Before it gets too late, though, I head down to Bloomington for one last visit to the little college town that I called home for three years. I'm ostensibly going there to close down the last remnants of my old bank account (I could use the cash), but I have enough time afterwards to meet up with my old friend, Becca, for a game of frisbee in the park.
That doesn't last very long, so I eat dinner and then decide to pay an impromptu visit to the house I lived in my last year there. I discover that my friends Bryan and Brianna--whom I rented the house from--just happen to be home. I haven't seen them in two years, so I step inside to talk with them for awhile. We start out by catching up on the vagaries of our respective existences--they've both become Ph.Ds in the past month--before drifting off into discussions of road trip theory. They're planning a road trip west in the next few weeks, and I try to encourage them to head towards the places in the desert southwest that I've come to know and love but still haven't seen enough of.

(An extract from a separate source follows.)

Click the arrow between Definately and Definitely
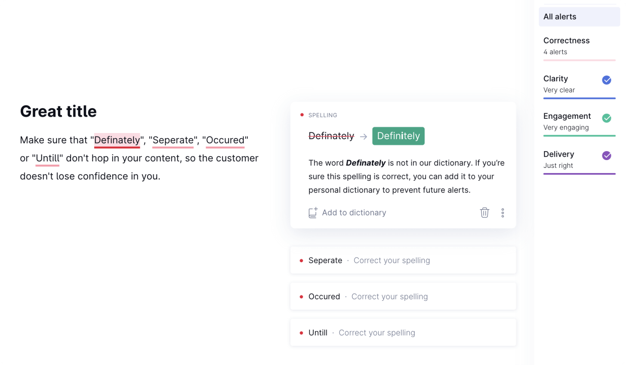This screenshot has width=626, height=365. click(364, 136)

After awhile, I bid farewell to Bryan and Brianna and go down to the old Karst Farm Park, so that I can take part in yet another game of frisbee with Becca. This time, we fill in as subs for a team--which neither of us knows--that has only six players and is competing in the end-of-season Spring League "chumpionship". We lose the game by four points--effectively condemning our temporary friends to a last place finish in the league--and "celebrate" afterwards by going on a late-night ice cream run to the Chocolate Moose downtown.
I leave my camera behind for all of this, taking a break from the photographic compulsions that always seem to follow me around the country. I've taken enough pictures of Bloomington in my life as it is, and, for once, I feel like I won't need to come back to visit anytime soon.